The introduction of a traffic light warning system to name and shame large businesses that pay their suppliers late, has been welcomed by a leading business figure in Cumbria.

The UK Small Business Commissioner, Paul Uppal, wants the warning system in place that gives small firms a signal about which large businesses pay their bills late.

It comes after research by the Small Business Commissioner and Lloyds Bank Commercial Banking, found that 39 per cent of invoices issued by small businesses in the North West are paid two days later than the national average, and nine days later than the Commissioner’s recommended exemplar of 30 days.

The introduction of the advance warning system of potential slow players for small businesses has been welcomed by Rob Johnston, chief executive of Cumbria Chamber of Commerce.

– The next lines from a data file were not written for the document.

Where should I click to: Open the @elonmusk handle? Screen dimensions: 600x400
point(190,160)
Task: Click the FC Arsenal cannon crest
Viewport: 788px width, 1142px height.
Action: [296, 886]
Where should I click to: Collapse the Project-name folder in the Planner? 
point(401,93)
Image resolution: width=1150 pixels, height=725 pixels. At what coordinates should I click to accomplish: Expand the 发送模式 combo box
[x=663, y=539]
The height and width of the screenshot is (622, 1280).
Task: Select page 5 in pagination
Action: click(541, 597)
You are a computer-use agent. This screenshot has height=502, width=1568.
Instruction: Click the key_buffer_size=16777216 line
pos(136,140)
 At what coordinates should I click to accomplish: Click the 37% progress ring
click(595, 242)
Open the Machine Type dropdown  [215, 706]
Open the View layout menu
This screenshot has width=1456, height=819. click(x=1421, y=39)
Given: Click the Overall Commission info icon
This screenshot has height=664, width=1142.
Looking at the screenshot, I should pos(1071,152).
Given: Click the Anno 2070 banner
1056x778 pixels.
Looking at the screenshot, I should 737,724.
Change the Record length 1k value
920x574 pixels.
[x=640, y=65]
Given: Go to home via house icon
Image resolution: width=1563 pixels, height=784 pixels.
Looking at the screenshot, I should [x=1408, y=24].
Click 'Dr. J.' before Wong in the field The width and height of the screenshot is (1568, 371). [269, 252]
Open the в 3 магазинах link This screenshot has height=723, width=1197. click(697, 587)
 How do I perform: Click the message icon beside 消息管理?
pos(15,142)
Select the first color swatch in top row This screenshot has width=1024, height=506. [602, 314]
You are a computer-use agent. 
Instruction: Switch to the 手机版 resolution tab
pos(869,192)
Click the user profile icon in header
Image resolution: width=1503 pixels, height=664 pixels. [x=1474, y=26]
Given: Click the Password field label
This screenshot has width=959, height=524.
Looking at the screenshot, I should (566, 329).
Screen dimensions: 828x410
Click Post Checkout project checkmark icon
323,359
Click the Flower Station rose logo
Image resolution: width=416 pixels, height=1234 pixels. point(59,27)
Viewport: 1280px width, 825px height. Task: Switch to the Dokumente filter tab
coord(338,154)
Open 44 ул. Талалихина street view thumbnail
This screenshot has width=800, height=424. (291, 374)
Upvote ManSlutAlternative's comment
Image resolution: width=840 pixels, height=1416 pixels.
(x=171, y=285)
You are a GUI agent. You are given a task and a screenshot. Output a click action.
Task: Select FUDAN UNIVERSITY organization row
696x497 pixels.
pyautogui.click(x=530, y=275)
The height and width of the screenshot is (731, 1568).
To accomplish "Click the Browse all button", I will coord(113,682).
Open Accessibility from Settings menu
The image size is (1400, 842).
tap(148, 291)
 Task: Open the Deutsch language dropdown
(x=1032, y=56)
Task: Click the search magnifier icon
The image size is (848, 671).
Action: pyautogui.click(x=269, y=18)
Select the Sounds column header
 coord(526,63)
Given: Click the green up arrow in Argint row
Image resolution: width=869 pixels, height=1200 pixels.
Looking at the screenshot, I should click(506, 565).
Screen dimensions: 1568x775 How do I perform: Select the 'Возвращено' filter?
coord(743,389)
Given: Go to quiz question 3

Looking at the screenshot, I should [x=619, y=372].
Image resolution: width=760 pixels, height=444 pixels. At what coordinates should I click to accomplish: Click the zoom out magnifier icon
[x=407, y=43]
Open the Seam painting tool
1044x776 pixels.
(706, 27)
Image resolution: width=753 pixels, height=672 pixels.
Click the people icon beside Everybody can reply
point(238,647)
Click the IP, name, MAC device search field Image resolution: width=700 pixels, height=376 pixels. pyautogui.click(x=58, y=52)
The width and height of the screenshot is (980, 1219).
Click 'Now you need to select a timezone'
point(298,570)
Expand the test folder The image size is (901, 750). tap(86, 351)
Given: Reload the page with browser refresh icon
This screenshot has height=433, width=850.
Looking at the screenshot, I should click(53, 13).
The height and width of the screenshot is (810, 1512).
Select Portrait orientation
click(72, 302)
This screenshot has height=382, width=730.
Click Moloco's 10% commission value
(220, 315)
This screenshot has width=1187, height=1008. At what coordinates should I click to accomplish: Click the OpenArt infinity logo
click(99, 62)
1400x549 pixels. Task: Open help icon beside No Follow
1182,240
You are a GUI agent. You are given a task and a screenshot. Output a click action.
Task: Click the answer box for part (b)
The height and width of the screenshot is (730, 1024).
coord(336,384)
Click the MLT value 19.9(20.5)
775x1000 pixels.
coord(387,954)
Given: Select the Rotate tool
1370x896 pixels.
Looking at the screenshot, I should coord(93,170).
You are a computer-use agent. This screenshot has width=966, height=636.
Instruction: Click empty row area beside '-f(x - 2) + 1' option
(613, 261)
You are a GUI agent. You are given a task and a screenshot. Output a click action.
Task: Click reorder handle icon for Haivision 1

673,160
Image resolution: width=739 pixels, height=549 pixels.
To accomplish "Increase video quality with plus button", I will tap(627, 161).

“Cash is the lifeblood of small businesses who can sometimes struggle to arrange credit if they are forced to borrow unexpectedly to solve a cash-flow crisis when a major customer doesn’t pay them on time,” he said.

“A traffic-light system that gives businesses advance warning of potential slow payers is welcome. It should also encourage best practice by naming and shaming those that don’t settle their bills promptly.”

“We know there are businesses that abuse their supply chain by systematically delaying payments.

“For example, the infrastructure company Carillion required its suppliers to wait 120 days for settlement.

“In effect, Carillion was using its suppliers to finance its business model. When Carillion collapsed a year ago many of its suppliers were exposed to crippling levels of bad debt and followed it into insolvency.”

The research used data from the official payment reporting returns based on the annual reports of 7,010 large businesses.

It concluded that larger businesses take an average 39 days to pay up, compared to the national average of 37 per cent – making the North West one of the worst region in the UK.

Mr Upall said the effect of late payment on small firms in the region can be “devastating”. 

“It impedes business growth, but also has an impact on the lives and mental health of those running small firms,” he said.

“A traffic light system would be a simple and effective way of demonstrating which larger firms have structured their supply chain in such a way that it is more than an exchange of good or services but also resembles part of their financing model.”